Some nicotinamide adenine dinucleotide (NAD+) precursors have the potential to be vasoprotective — they can act to alleviate or prevent conditions or diseases that affect the blood vessels. Despite many studies on the benefits of two of these NAD+ precursors nicotinamide riboside (NR) and Nicotinamide Mononucleotide (NMN), the effects on the endothelium — the cells that line blood vessels — are not completely understood.
Mateuszuka and colleagues from Jagiellonian University in Krakow, Poland, published an article in the journal Biochemical Pharmacology characterizing the effects of NMN and NR on endothelial inflammation and dysfunction. Their research demonstrated that both NMN and NR modulated intracellular NAD+ content in the endothelium and inhibited endothelial inflammation. NMN’s effects on the endothelium were mediated by conversion of NMN to NR via the cell surface receptor CD73. Importantly, this work shows that these NAD+ precursors are an effective vasoprotective mechanism to maintain healthy endothelial cells.
The NAD+ precursors NR and NMN have drawn attention for their numerous beneficial effects in various settings. However, their bioavailability and pathways of metabolism towards NAD+ differ.
NR is detectable in cow milk, milk-derived products, and in natural products containing yeast. It has a good bio-availability and intracellularly is metabolized to NMN.
In contrast to NR, NMN has a worse bioavailability because it is unable to pass through the endothelial membrane. NMN has to be modified outside of the cell — extracellularly — to NR by a cell surface receptor called CD73 or metabolized to nicotinamide (NA) by extracellular CD38 prior to crossing into endothelial cells.

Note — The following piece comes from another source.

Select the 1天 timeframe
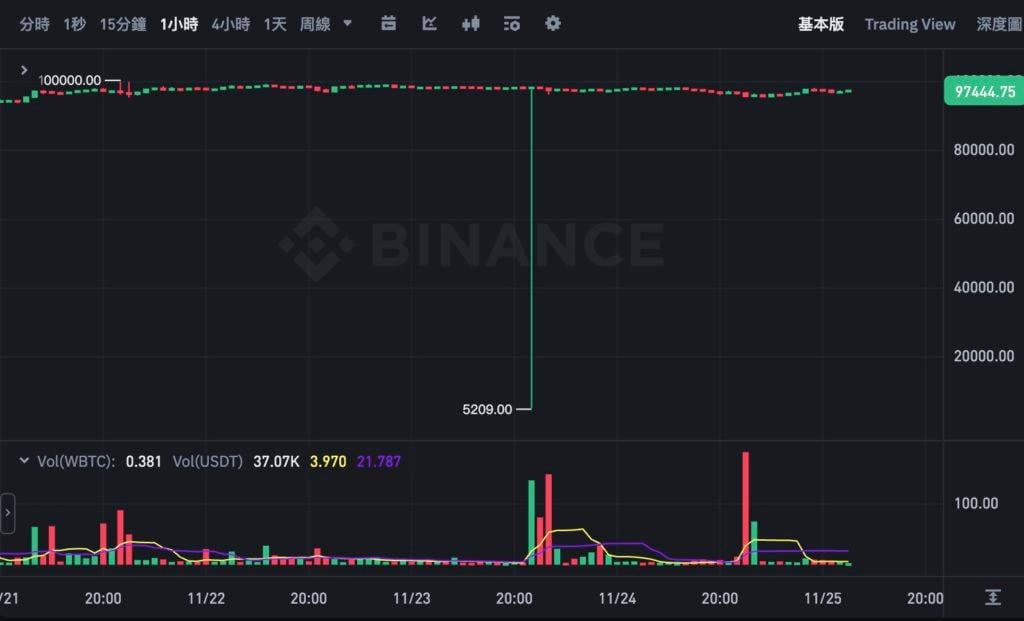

But the role of the enzymes CD73 and CD38 in NMN-induced effects has not been fully characterized. So, it is not clear whether NMN-triggered beneficial effects are NR- or NA-dependent and what metabolic enzymes are involved.
In the present work, Mateuszuka and colleagues aimed to characterize how NMN and NR affect endothelial cells, including endothelial inflammation and dysfunction. In addition, they paid particular attention to how NMN was converted to exert its effects.
The Polish research team demonstrated the anti-inflammatory effects of NMN, that was comparable to the effects of NR in cultured endothelial cells. They then demonstrated that endothelial inflammation was associated with the upregulation of CD73 and NAMPT, the enzyme that converts NA to NMN inside of cells. This suggests that intracellular NMN synthesis by NAMPT from nicotinamide and extracellular conversion of NMN to NR represent the major NAD+ synthesis systems activated in endothelial inflammation.
Furthermore, Mateuszuka and colleagues showed that NMN-afforded effects but not NR-induced effects were absent when CD73 was inhibited or in CD73-deficient mice. They demonstrated that the CD73 inhibitor AOPCP effectively diminished NR production from NMN in two types of endothelial cells, but had almost no effect on NA production from NMN.
The research team then examined aortic rings that were taken from mice and cultured in the lab with the vasoconstrictor angiotensin II for 24 hours. They observed that the vasorelaxation induced by acetylcholine was impaired. But NMN and NR both prevented angiotensin II-induced endothelial dysfunction in the aorta. Also, in aortic rings taken from CD73 knockout mice, the NMN effect was lost whereas the NR effect was preserved.
In conclusion, the researchers demonstrated that the anti-inflammatory and vasoprotective effects of NMN were comparable to the effects of NR in cultured endothelial cells as well as in the aortic rings taken from mice. “We demonstrated the nicotinamide mononucleotide reve endothelial dysfunction and inflammation by extracellular conversion to nicotinamide riboside via CD73, whereas nicotinamide riboside-induced effects were CD73-independent,” said the authors in the study.
“Altogether, our results point to the extracellular conversion of NMN to NR by CD73 localized in the luminal surface of endothelial cells as important vasoprotective mechanisms to maintain intracellular NAD+,” concluded the authors in the study. Further studies are needed to determine the relative importance of CD73-dependent regulation of NAD+ metabolism in mice and humans. The importance of mechanisms dependent on NAD+ in vascular disorders where CD73 is altered needs to be elucidated in further studies.
*Special note - This article is for informational purposes only and cannot replace a doctor's treatment diagnosis and advice. It should not be regarded as a recommendation or proof of efficacy of the medical products involved. If it involves disease diagnosis, treatment, and rehabilitation, please be sure to go to a professional medical institution to seek professional advice.